Cover image for podcast episode

PHOTO BY SHALINA CHATLANI

Above: A line of police officers observe protesters during a demonstration in downtown San Diego, May 31, 2020.

San Diego's police budget has been under the microscope lately, since the nationwide wave of protests against police violence. Activists have been calling on city leaders to cut the police budget and give more money to libraries, parks and mental health services. But even when its budgets are cut, SDPD has a track record of overspending. Plus: sewage water in the South Bay, building up the Midway District and more local news you need.

San Diego News Matters is KPBS’ daily news podcast. Support the show: https://www.kpbs.org/donate

A prominent San Diego businesswoman faces nearly 20 years in jail for operating a Ponzi scheme that bilked nearly 400-million dollars from investors.

Gina Champion-Cain founded The Patio Group - a company that once ran popular restaurants around the city including The Patio on Lamont, The Patio on Goldfinch, and Fireside By The Patio.
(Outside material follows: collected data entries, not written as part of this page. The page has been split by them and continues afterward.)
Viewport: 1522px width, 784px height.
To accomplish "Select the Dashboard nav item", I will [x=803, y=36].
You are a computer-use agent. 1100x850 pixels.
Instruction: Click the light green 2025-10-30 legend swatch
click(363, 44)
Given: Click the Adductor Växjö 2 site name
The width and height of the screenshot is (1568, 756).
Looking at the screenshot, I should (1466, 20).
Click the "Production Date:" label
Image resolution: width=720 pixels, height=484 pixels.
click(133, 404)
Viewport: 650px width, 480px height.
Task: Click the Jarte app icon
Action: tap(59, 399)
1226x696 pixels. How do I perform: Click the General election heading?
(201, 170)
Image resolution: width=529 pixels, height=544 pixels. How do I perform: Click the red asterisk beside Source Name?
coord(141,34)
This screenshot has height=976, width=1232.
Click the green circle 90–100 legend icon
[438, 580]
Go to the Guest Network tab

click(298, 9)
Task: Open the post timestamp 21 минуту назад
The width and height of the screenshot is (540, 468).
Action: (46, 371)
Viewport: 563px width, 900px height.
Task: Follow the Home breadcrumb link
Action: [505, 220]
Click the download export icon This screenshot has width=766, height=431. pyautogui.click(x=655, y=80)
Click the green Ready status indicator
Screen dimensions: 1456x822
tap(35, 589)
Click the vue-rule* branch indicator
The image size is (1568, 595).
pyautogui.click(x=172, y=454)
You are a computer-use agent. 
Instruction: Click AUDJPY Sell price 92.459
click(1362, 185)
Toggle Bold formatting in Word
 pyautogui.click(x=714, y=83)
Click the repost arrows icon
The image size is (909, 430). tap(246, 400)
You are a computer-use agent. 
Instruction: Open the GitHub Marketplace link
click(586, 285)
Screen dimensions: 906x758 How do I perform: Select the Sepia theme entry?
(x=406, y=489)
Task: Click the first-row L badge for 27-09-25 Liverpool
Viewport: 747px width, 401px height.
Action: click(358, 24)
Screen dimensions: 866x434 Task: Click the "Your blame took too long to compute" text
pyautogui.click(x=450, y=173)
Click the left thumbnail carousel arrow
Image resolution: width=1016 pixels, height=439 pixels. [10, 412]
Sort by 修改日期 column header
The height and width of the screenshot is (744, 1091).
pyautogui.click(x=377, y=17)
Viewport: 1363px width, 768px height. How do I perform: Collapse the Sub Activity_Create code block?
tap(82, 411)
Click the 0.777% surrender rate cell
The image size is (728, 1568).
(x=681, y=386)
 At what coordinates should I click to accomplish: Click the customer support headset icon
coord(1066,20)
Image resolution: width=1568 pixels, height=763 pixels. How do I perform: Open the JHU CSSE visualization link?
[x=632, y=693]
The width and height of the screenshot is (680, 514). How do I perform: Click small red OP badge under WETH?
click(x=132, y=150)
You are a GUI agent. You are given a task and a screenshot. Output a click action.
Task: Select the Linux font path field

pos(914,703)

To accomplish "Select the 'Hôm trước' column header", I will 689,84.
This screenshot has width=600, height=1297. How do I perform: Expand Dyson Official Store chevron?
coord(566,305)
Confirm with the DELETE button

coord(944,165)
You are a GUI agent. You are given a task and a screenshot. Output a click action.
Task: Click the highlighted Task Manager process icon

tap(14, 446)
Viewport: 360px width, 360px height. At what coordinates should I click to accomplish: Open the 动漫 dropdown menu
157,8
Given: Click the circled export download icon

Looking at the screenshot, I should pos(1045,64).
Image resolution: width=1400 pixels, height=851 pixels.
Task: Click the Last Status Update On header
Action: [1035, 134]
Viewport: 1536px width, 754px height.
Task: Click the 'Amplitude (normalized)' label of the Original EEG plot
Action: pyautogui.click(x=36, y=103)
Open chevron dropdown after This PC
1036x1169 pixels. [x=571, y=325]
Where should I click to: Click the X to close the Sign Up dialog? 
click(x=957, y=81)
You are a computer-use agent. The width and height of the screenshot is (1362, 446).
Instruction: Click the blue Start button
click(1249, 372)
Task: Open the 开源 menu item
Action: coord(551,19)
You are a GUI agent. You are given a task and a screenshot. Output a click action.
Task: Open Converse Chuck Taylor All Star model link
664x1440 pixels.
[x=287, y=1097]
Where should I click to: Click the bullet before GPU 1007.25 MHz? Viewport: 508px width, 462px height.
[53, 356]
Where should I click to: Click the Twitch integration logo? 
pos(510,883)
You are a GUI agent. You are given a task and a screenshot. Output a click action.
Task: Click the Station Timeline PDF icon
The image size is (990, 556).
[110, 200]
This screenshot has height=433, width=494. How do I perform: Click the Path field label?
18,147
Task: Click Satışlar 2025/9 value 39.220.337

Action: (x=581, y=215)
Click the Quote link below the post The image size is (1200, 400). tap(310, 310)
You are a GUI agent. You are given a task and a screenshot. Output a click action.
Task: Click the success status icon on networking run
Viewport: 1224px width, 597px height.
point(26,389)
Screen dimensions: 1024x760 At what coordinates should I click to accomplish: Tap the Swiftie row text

She was also active in the San Diego business community and involved in local politics.

She pleaded guilty to securities fraud, conspiracy, and obstruction of justice in a San Diego Courtroom yesterday.

Omar Mizell is the acting agent in charge of the FBI in San Diego. He says Champion-Cain enriched herself and tried to hide the crime from investigators.


“Hiding and destroying evidence is illegal. Lying to FBI agents to derail an investigation is illegal. This is a warning to anyone who attempts to subvert a federal investigation by obstructing justice.”

Champion Cain’s accountant also pleaded guilty to charges connected with the Ponzi scheme.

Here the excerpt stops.